The finished goods will then be shipped directly to the UK retailer. It is also possible
to identify national, regional, or local value chains. These operate in the same way as
the global chains, but their geographic ‘reach’ is more limited.
C. The control that different actors can exert over the activities making up the chain. The
actors in a chain directly control their own activities and are directly or indirectly
controlled by other actors. A retailer, for example, controls the way he sells, but may
be limited (indirectly controlled) by the range of goods available from wholesalers
and producers. A home worker may find that almost every aspect of her work is
controlled by a distant retailer who has specified the design, quantity, and quality of
the garments she is producing. The pattern of direct and indirect control in a value
chain is called its governance.
1.3. Importance of Value chain
A. Increases market access for smallholder farmers and agribusinesses.

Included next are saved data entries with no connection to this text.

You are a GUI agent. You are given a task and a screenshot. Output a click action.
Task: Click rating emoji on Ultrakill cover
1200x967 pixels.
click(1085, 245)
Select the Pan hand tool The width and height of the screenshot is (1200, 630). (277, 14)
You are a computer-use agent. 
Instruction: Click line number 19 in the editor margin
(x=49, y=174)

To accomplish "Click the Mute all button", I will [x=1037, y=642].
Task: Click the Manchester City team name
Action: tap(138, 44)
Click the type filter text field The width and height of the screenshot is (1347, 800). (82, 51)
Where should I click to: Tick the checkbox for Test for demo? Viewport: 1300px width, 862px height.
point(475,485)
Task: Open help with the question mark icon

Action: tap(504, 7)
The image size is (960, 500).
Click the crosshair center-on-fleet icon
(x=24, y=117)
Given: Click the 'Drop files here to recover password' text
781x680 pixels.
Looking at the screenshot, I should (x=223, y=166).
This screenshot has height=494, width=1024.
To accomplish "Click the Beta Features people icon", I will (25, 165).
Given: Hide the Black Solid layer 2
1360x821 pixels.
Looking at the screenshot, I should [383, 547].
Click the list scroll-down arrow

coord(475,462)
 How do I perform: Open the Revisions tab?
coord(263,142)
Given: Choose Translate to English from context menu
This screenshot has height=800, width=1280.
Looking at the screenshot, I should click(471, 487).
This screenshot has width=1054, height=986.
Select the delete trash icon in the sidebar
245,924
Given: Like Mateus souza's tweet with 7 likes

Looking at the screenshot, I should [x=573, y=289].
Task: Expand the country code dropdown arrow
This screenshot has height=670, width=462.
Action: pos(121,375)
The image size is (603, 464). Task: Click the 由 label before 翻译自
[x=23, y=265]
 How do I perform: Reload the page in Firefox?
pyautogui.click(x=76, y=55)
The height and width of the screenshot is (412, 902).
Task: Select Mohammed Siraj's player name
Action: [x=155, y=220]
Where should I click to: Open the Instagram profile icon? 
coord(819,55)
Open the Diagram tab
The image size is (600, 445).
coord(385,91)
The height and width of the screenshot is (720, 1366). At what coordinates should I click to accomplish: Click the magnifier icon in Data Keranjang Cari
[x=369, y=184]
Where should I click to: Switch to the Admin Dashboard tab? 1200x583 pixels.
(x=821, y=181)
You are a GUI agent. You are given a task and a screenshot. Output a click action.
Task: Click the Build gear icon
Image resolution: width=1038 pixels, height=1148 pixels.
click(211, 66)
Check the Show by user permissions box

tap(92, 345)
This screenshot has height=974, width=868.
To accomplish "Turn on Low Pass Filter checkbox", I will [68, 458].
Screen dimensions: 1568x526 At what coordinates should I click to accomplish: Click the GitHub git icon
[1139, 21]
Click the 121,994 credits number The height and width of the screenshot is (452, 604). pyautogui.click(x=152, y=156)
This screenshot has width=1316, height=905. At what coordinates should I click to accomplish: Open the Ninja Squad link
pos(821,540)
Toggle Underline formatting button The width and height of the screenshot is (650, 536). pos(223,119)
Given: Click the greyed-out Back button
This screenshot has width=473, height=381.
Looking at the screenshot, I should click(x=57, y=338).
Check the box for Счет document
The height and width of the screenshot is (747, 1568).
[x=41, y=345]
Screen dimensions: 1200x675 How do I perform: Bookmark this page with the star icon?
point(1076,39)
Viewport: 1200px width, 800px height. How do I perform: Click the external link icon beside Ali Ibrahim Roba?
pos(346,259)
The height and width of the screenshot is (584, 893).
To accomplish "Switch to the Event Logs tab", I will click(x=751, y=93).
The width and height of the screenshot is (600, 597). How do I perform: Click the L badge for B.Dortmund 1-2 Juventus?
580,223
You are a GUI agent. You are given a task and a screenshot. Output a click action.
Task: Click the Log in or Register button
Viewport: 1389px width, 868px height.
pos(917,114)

B. Increases profitability of optimal-sized investments in agro-processing as markets
expand.
C. Keeps jobs and agro-processing industries.
D. Ensures dynamic efficiency of agricultural commodities and high-value exports.
E. Financial services—value chain analysis can identify mechanisms for financial
service delivery embedded in market transactions and assist lending institutions with
expanding their definition of creditworthiness.
F. Natural resources management—the value chain approach can be used to
strengthen the competitiveness of natural resource-based industries and to develop
competitiveness strategies that are beneficial both to the environment and to local
business development.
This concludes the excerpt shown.